We read about lives lost and are often given the numbers, but these stories are repeated every day, and the repetition appears endless, irremediable. And so, we have to ask, what would it take not only to apprehend the precarious character of lives lost in war, but to have that apprehension coincide with an ethical and political opposition to the losses war entails.
Judith Butler, Frames of War (p.13)
Hace 4 años, iniciaba mi doctorado. Una aventura que podría calificar de imprevisible, pero también, altamente desestabilzadora. En medio de este viaje de aprendizajes, mi intención era – y sigue siendo – poner en el centro de mis reflexiones, el cuerpo. El cuerpo, en sus dimensiones materiales, simbólicas, emocionales y afectivas, como objeto central de estudio. El cuerpo, en todas sus complejidades, posibilidades y misterios. El cuerpo, como eje de pensarnos, de “sentipensarnos” como lo dice Escobar, porque son los cuerpos los que sufren, viven, resisten, a las guerras y violencias contemporáneas. Es desde este lugar que podemos seguir resistiendo.
Hace 4 años, también se firmaba, en un acto simbólico, el 26 de septiembre 2016, el acuerdo de paz entre las Fuerzas armadas revolucionarias de Colombia – Ejército del Pueblo (Farc-ep) y el gobierno colombiano. Hace 4 años, había una euforia colectiva que no se podía explicar, de poner fin a un enfrentamiento violento entre la guerrilla en este entonces más antigua de América latina, y el Estado colombiano.

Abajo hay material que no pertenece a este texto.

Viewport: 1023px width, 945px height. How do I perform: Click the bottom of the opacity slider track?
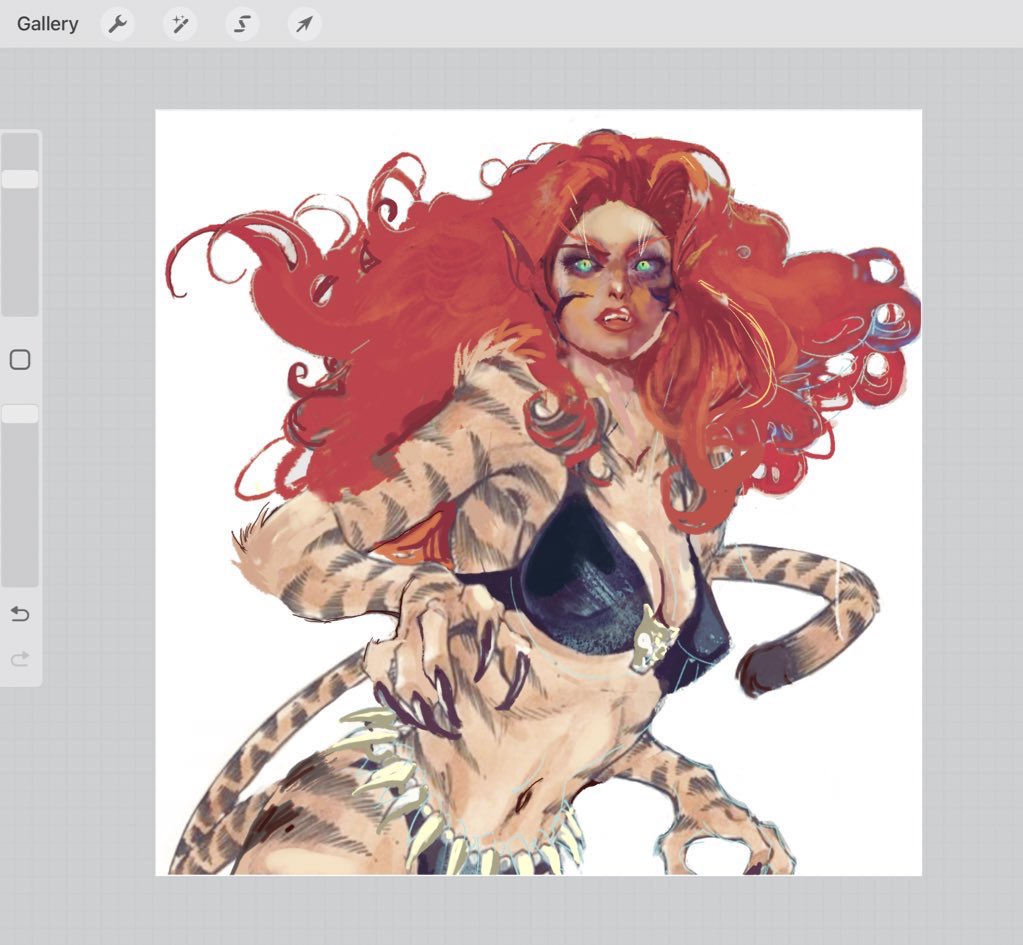(20, 575)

La euforia no duró. Tristemente, a 4 años de la firma de los acuerdos de paz de La Habana, Colombia está enfrentando un aumento sin precedente de la violencia desde el año 2014 y, más específicamente, desde que se posesionó el gobierno de Iván Duque en el 2018. En lo que va de 2020, se han denunciado más de 60 masacres, atacando particularmente las poblaciones jóvenes, indígenas y racializadas. Estas masacres tienen lugar en zonas altamente marcadas por la violencia del conflicto armado que sigue, especialmente, en lugares en donde se están reconfigurando las rutas del narcotráfico. Esta semana, el ejército nacional asesinó a Juliana, una mujer trans que iba del lado pasajero con su compañero, de un tiro en la cabeza. Así, en este aterrador panorama, hay cuerpos que “no importan”, hay vidas que no son consideradas “dignas de ser lloradas” en el sistema de jerarquización de lo humano.

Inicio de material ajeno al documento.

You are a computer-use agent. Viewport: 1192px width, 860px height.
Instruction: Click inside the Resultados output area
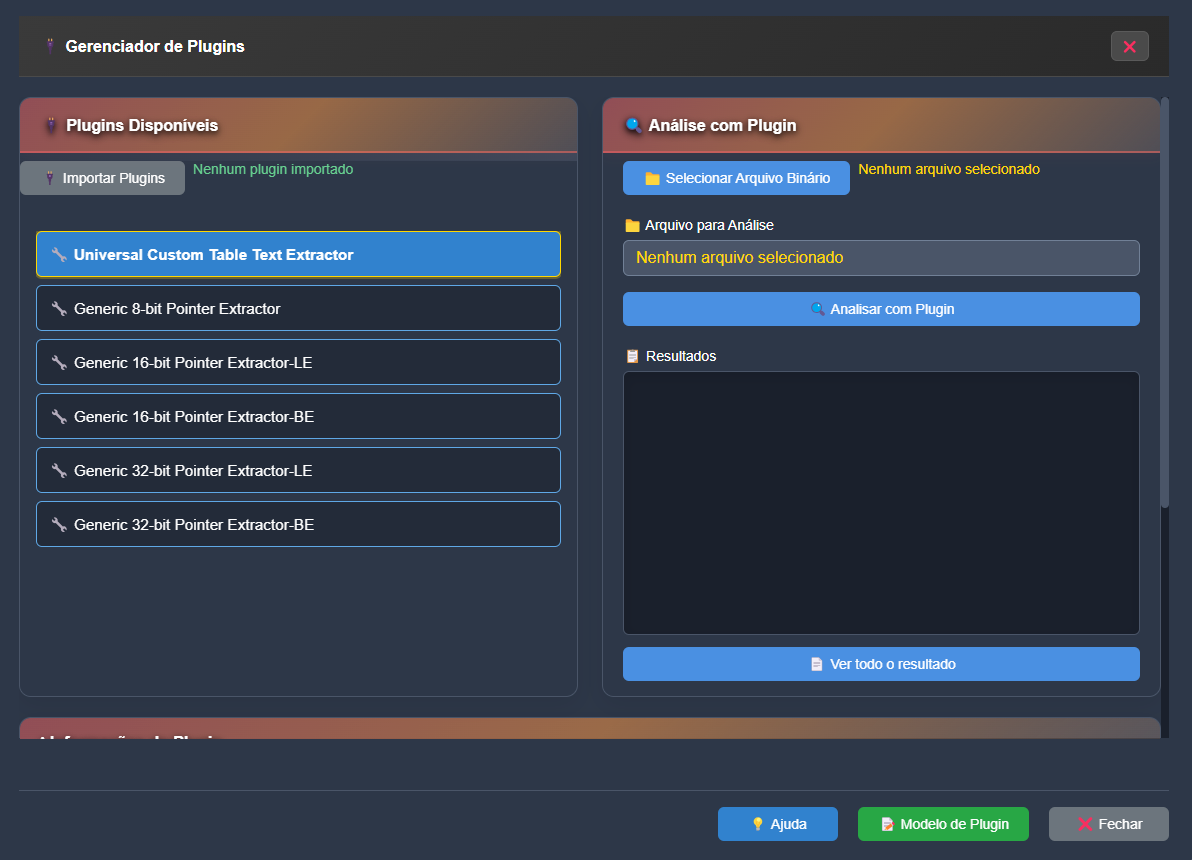(881, 503)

La reconfiguración de los grupos armados post-acuerdo de paz, la preocupante redefinición de las modalidades de violencia, la militarización constante del país, la neo-paramilitarización, la criminalización de los cuerpos en tiempos de pandemia, los asesinatos a lideres y lideresas, a personas excombatientes, el extractivismo salvaje y la agudización de las inequidades, dejan un escenario grave de crisis humanitaria y política en Colombia. A 4 años de La Habana, estamos frente a cuerpos agotados de luchar contra un genocidio evidente.
Cada mañana del 2020, nos levantamos con un horror, con la normalización de la violencia, con la noticia de una masacre, de un asesinato, de un feminicidio. Cada mañana, quisiéramos poder sentirnos todavía en el ayer, a ver si evitamos una muerte. A ver si salvamos un cuerpo de la necropolítica. Hemos corporeizado la necropolítica.
Pero sé, también, que hay cuerpos en resistencia. Hay cuerpos en combate, cuerpos en disidencia. Cuerpos que aceptan sus vulnerabilidades y su interdependencia. Hay cuerpos que luchan, que tratan de des-corporeizar la necro-historia, la necropolítica. Hay cuerpos que trabajan, diariamente, a la des-corporeización de lo violento. Que están dibujando un “carefully crafted fuck you“; unas nuevas formas de combate noviolento.
¿Cómo podemos repensar nuestra interdependencia a partir, desde, en y para los movimientos entre los cuerpos? ¿Qué pasaría si pensaramos lo político como lo que ocurre entre los cuerpos, los cuerpos en asembleas populares, tal como nos convoca en hacerlo Butler? ¿O como un ensemblaje tal como lo plantea Jasbir Puar?